Research Project: Integrating Remote Sensing, Measurements and Modeling for Multi-Scale Assessment of Water Availability, Use, and Quality in Agroecosystems

Location: Hydrology and Remote Sensing Laboratory

Title: A method for assessing SMAP core validation site scaling bias using enhanced sampling and random forests

Author
item WHITCOMB, J. - University Of Southern California
item MOGHADDAM, M. - University Of Southern California
item CLEWLEY, D. - University Of Plymouth
item COLLIANDER - Jet Propulsion Laboratory
item Cosh, Michael
item POWERS, J. - Agri-Food And Biosciences Institute
item FRIESEN, M. - Agriculture And Agri-Food Canada
item MCNAIM, H. - Agriculture And Agri-Food Canada
item BERG, A. - University Of Guelph
item Bosch, David
item Holifield Collins, Chandra
item Prueger, John
item ENTEKHABI, D. - Center For Integration Of Medicine And Innovative Technology (CIMIT)

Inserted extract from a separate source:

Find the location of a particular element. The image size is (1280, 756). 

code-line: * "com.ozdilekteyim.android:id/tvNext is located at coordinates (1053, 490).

Submitted to: IEEE IGARSS Annual Proceedings
Publication Type: Proceedings
Publication Acceptance Date: 6/1/2019
Publication Date: 7/28/2019
Citation: Witcomb, J., Moghaddam, M., Clewley, D., Colliander, Cosh, M.H., Powers, J., Friesen, M., Mcnaim, H., Berg, A., Bosch, D.D., Holifield Collins, C.D., Prueger, J.H., Entekhabi, D. 2019. A method for assessing SMAP core validation site scaling bias using enhanced sampling and random forests.Proceedings of the IEEE International Geoscience and Remote Sensing Symposium. Paper No. 4461.

Interpretive Summary:

Technical Abstract: In order to calibrate and validate the SMAP soil moisture products, networks of ground-based soil moisture sensors have been deployed. Measurements collected from the networks must be upscaled to the radiometer footprint scale (30-40 km) for comparison with the SMAP radiometer-based retrievals. The upscaling is typically performed as a weighted average of individual sensor measurements within the SMAP grid. Since different weighting schemes have been found to result in different upscaled soil moisture estimates, an independent method of assessing soil moisture estimation biases is needed. We therefore present a method for calculating estimation biases at each SMAP Core Validation Site (CVS). The estimation was enabled by networks of enhanced soil moisture sampling that were deployed at four CVSs for a limited time. Based on Random Forests, our method offers a straightforward, systematic, and unified approach to bias estimation across a variety of sites. The method was applied to estimate biases at the four SMAP CVSs.